Doctrine Analysis
Doctrine Analysis
This curriculum’s doctrine registry tracks 40 doctrines drawn from Romans 1-16, each recorded in full in doctrine_risk_registry.json with its risk tier, key terms, primary passages, and review routing.
Risk distribution
- Critical (8): Messianic Promise, Incarnation, Deity of Christ, Sonship of Christ, Resurrection of Christ, Grace, Salvation, Power of God for Salvation. All eight require human theologian review for every occurrence, because each has a mainstream kejawen mystical or ritual concept that inverts the doctrine.
- High (16): doctrines including Divine Calling, Lordship of Christ, Sanctification, Providence, and Universal Human Accountability, where mistranslation creates serious theological confusion even if it doesn’t outright invert the doctrine.
- Medium (13): doctrines like Gospel, Apostleship, Faith, Adoption, and Church as God’s People, where a native speaker review is sufficient because the risk is reduced clarity rather than doctrinal inversion.
- Low (3): Thanksgiving, Mutual Edification, and Christian Fellowship, cleared for automated review.
Why Power of God for Salvation is Critical here specifically
Unlike most other languages in this Language Package’s cohort, where “power of God” risk is a matter of avoiding a generically strong or impersonal word, Javanese has kasekten: a specific, widely understood concept of magical or ascetic-earned potency attributed to sacred objects, holy men, and legitimized rulers.

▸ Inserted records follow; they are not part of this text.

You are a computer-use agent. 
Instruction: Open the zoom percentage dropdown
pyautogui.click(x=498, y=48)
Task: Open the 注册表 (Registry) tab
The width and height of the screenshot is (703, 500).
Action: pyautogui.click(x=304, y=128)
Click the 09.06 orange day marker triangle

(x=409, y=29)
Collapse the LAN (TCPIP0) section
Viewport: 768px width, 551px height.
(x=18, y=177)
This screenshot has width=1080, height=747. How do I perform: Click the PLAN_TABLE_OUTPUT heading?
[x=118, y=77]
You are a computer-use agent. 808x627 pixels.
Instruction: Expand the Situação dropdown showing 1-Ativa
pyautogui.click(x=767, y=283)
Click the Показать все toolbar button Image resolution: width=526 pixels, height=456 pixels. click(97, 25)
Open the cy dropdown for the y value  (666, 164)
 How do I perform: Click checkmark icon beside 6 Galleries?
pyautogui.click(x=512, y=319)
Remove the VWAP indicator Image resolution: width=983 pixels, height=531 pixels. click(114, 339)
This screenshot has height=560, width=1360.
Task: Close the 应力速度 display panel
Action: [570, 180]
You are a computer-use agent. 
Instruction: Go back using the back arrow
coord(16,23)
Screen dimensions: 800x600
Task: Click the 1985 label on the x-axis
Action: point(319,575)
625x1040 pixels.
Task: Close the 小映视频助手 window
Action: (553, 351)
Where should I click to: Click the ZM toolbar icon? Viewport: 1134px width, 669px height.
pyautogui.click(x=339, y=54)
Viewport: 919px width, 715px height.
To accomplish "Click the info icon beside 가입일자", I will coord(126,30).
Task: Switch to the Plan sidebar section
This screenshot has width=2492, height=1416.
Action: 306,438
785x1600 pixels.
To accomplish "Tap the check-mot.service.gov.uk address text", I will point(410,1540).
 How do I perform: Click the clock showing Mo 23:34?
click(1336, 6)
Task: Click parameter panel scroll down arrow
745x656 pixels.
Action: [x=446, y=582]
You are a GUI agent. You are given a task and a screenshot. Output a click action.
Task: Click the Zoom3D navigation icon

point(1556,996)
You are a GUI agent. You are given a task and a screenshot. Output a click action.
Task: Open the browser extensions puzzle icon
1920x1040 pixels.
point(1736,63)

This makes Power of God for Salvation a doctrine easily and fluently mistranslated into something achievable and possessable, warranting its Critical tier here.
Why Salvation requires framing, not just enforcement
Most Critical-risk terms in this Language Package are handled by forbidding a competing word. Salvation is different: the approved term itself, kaslametan, is embedded in the same word-family as the slametan ritual. This doctrine’s review routing exists not to catch a wrong word but to verify that every occurrence carries the theological framing needed to keep the reader from reading the ritual meaning into the text.
Review routing summary
24 of 40 doctrines (all Critical and High) route to mandatory human theologian review; 13 Medium-risk doctrines route to native speaker review; 3 Low-risk doctrines are cleared for automated review only. See doctrine_risk_registry.json’s risk_summary block for the exact counts.